* [Input]:
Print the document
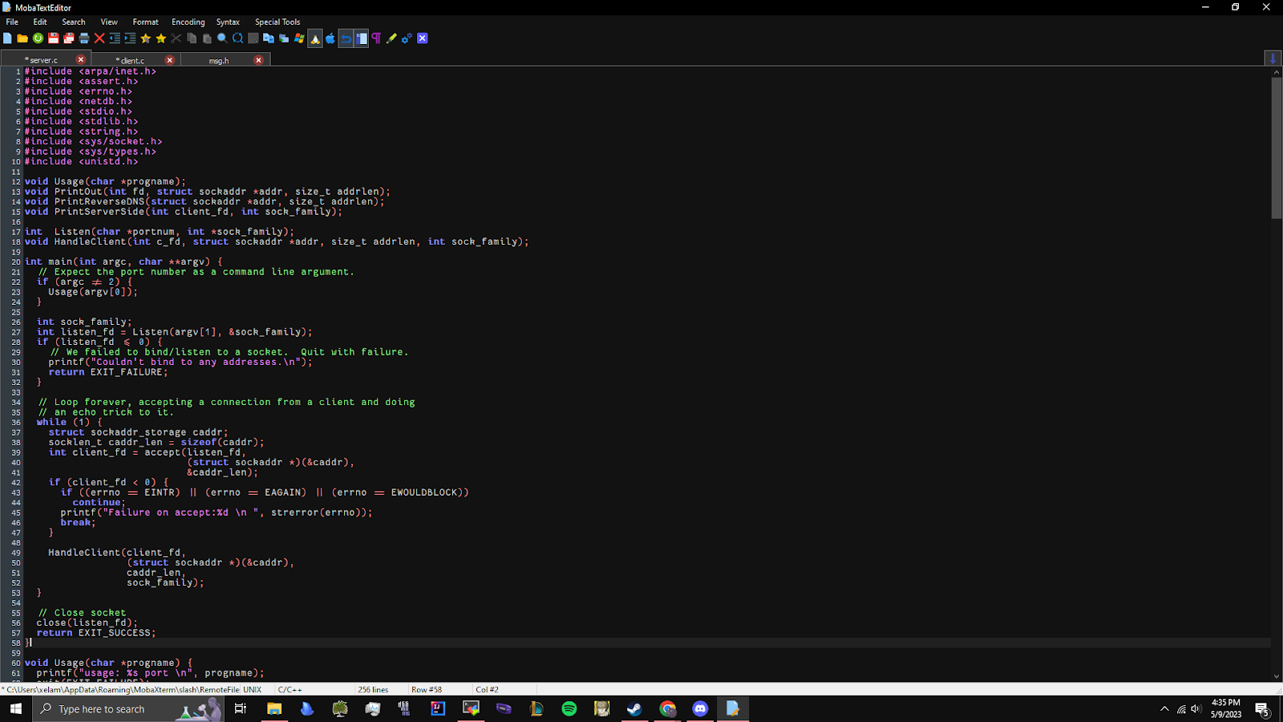point(84,39)

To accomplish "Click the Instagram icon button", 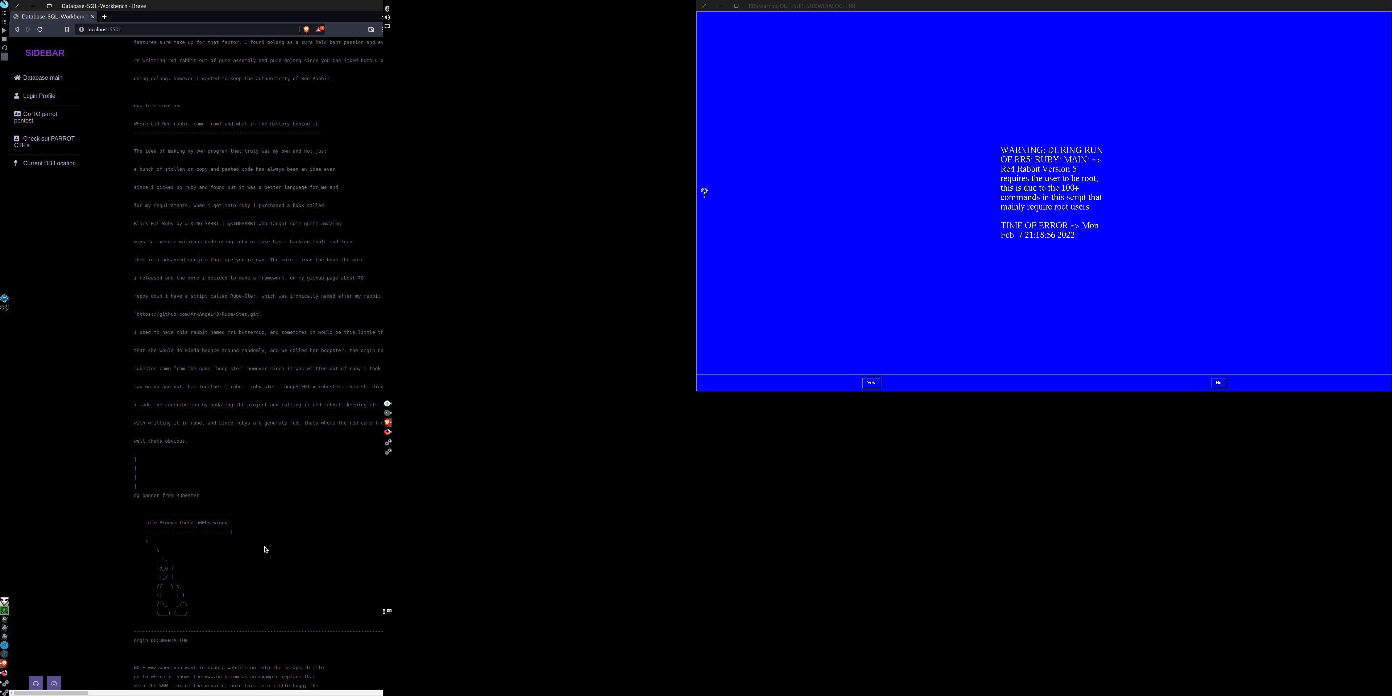I will tap(54, 684).
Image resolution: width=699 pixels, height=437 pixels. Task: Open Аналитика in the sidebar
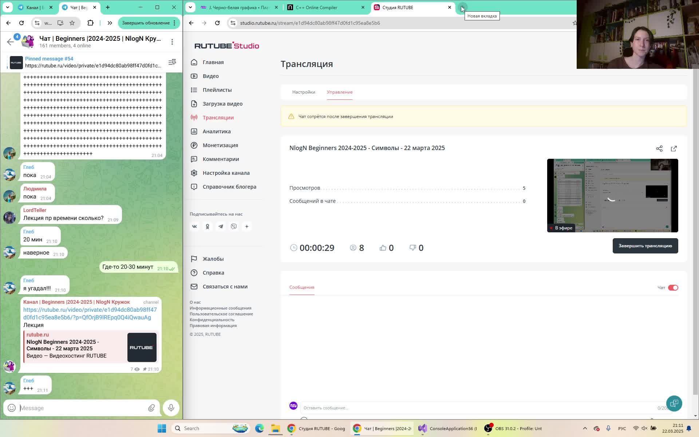[216, 131]
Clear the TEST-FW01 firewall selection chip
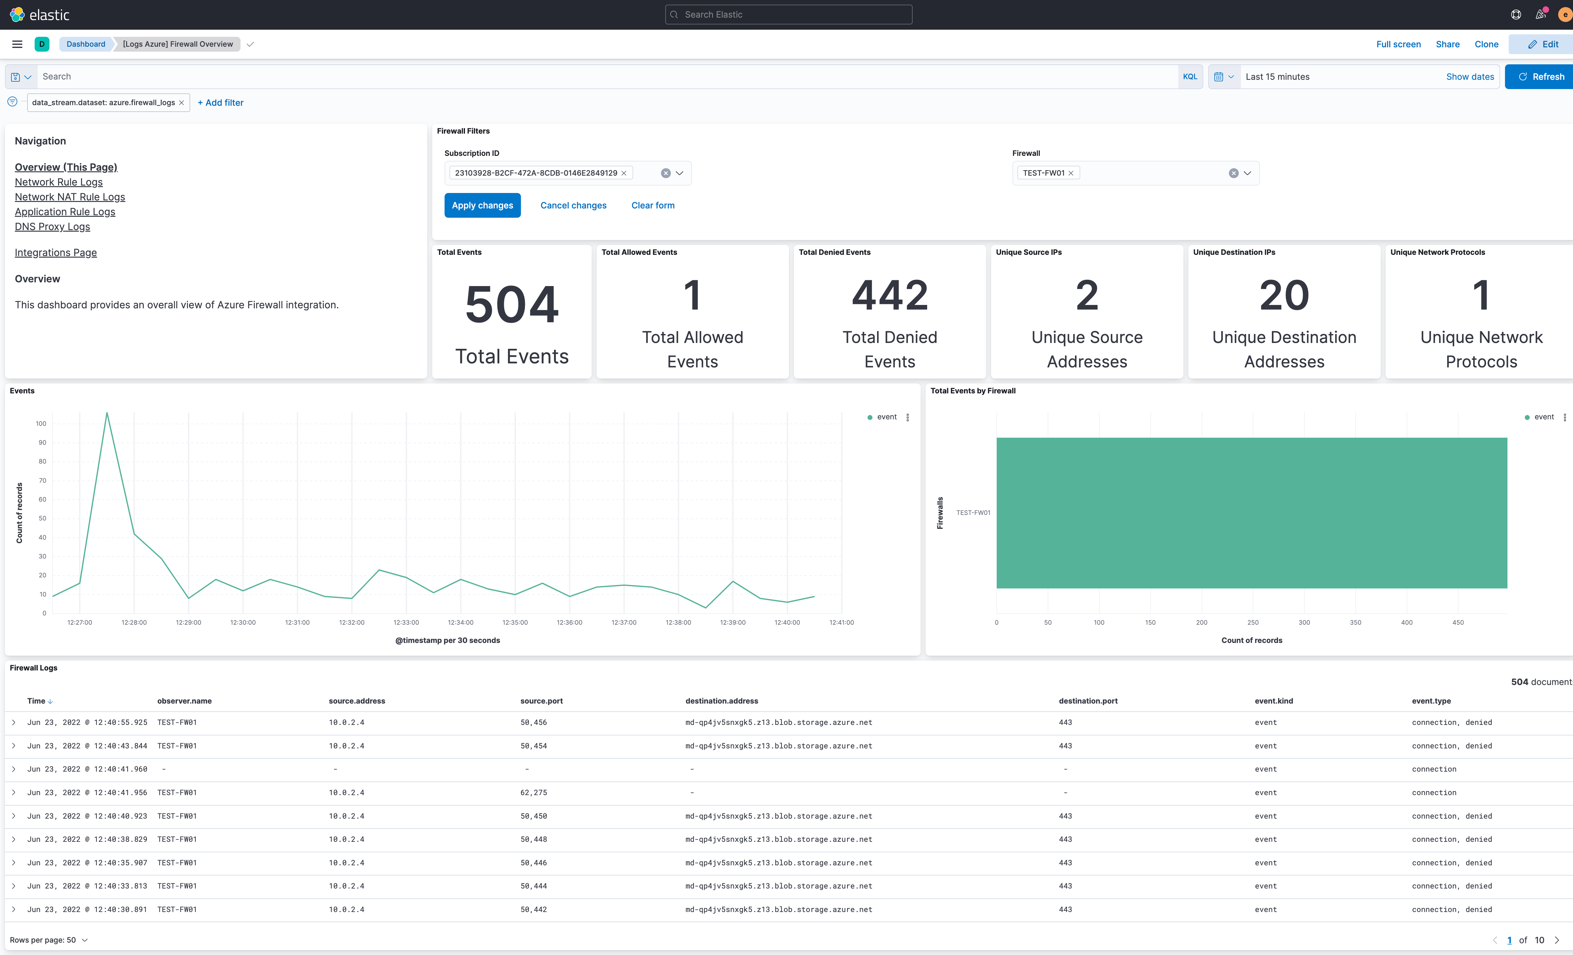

* [Work request]: Transcribe exactly the span of lines from the line holding "Image resolution: width=699" through the last line above, both included. Pictures stay out.

* [Result of the task]:
Image resolution: width=699 pixels, height=437 pixels. Task: Open Аналитика in the sidebar
[216, 131]
Clear the TEST-FW01 firewall selection chip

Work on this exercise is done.